UN: E-Commerce Growth in Developing Countries Outpaced Maturing Markets

UN: E-Commerce Growth in Developing Countries Outpaced Maturing Markets

April 28, 2022

During this week's United Nations Conference on Trade and Development (UNCTAD) e-commerce week, the group presented research that found online sales in 2021 sustained the significant increases brought on by the global Covid-19 pandemic in 2020. While some thought e-commerce growth would wane as restrictions were lifted in many countries, it has not happened yet.

While mature markets like the U.S., the U.K. and China saw strong gains in e-commerce over the last two years, developing countries saw the biggest leaps. According to the UNCTAD research, the share of internet users who shopped online in the United Arab Emirates more than doubled from 27 percent to 63 percent from 2019 to 2020. Bahrain and Uzbekistan also saw online shopping rates triple (albeit from relatively low starting points).

Developed markets saw an acceleration as well. In Australia, Canada, China, Singapore, South Korea, the U.K. and the U.S., which combined comprise about half of global GDP, e-commerce sales rose from around $2 trillion in 2019, to $2.5 trillion in 2020, to $2.9 trillion in 2021.

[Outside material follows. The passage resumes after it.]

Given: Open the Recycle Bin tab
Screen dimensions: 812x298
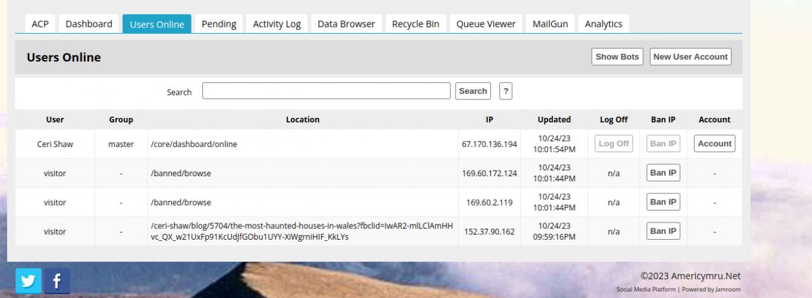Looking at the screenshot, I should tap(416, 24).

“Looking across all these countries, although the disruption and economic uncertainty wrought by the pandemic suppressed overall retail sales into 2020 (only Australia and the United States saw retail sales increase from 2019 to 2020), online retail sales grew strongly as people took to shopping online and as offline sales declined,” according to an UNCTAD spokesperson. “This led to a marked increase in the share of online sales in total retail sales—from 16 percent in 2019 to 19 percent in 2020. That level was sustained into 2021 despite offline sales picking up strongly.”